How do I tell you everything? Oh, Kievifkwa, oh hell. Yeah, I know, I’m all over the place. I speak in present tense and then as I fail to record as I go, I pop up at random with a discombobulated rendition in past tense of everything I’m behind on. Yeah, no way to run a blog even for a High Priestess. Oh geez, Oh Kievifkwa, oh hell, I can’t figure out English past tense or Utd’mbts conglomerations. Yikes. I’m here, I’m there, I’m not quite what would have been if I were an amalgam of precious metal, mettle, and omnipresence in a narrative dream. Oh what precious gibberish, and look what I’ve done — Doug used to think I was precious. Oh Kievifkwa. This day hasn’t gone well.
I mean, what would you do if you were a High Priestess with absolute power and threatened by pip-squeaks like James Ziohat? (Oh yeah, I have to figure that out — “if you were” is subjunctive case.)
But anyway … more and more, I’m having an uneasy feeling about what my role actually is in this palace milieu of intrigue and deception. I am much too ignorant to be a leader. I fear, therefore, I am a puppet unaware of the strings attached to my undeserved honors.
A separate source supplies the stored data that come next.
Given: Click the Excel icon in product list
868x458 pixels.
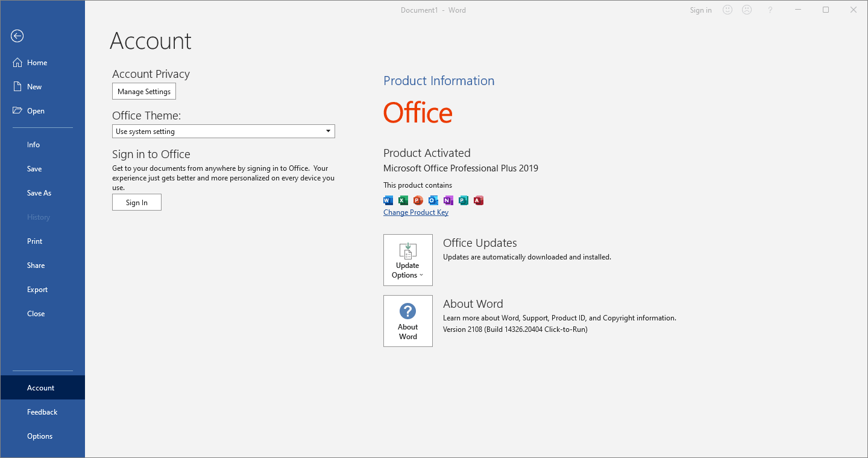Looking at the screenshot, I should click(x=403, y=200).
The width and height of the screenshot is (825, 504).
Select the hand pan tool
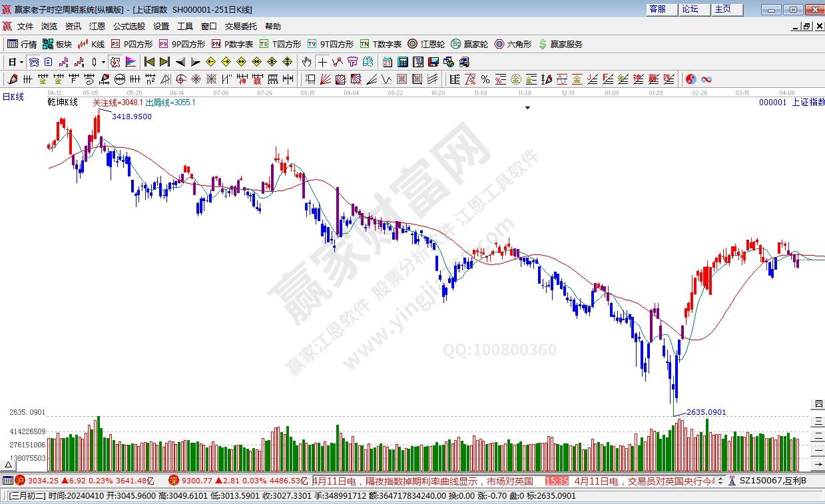pyautogui.click(x=306, y=62)
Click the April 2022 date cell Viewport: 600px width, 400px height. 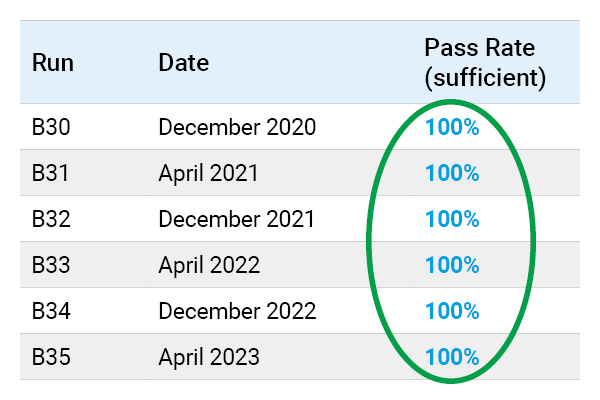click(209, 265)
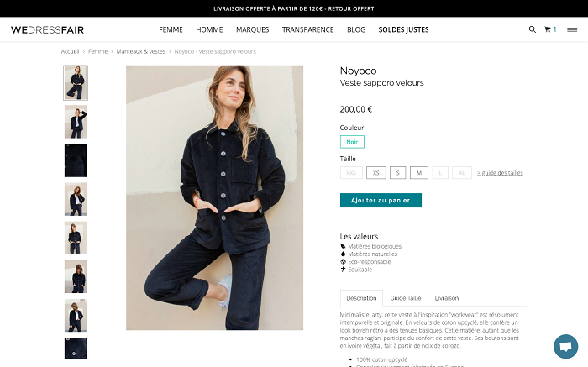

I’ve been having some incredibly weird and grandiose feelings lately. Maybe, maybe not, paranoid.
Perhaps to survive, I should call some hidden cabal’s bluff, and take the unlimited power that they assume, in my naïveté, I would never dare to claim, before evil forces can organize for a coup. Perhaps I must strike while I still can. At his moment, there are traditional forces who would blindly follow my every order, but I would be commanding blindly, sending troops into a remote battle foreign to my understanding, while certain generals position themselves to survive with whispers in a code I don’t understand.
But all of this is a fantasy unease like a child who fears monsters in the closet and under the bed, shadows on the wall. They must know what a child I am.
I could, at this moment, order the execution of an opponent, but I can’t even be sure who is my friend and who is my enemy. From what I’ve been feeling lately, I’m wondering if I’m my own enemy.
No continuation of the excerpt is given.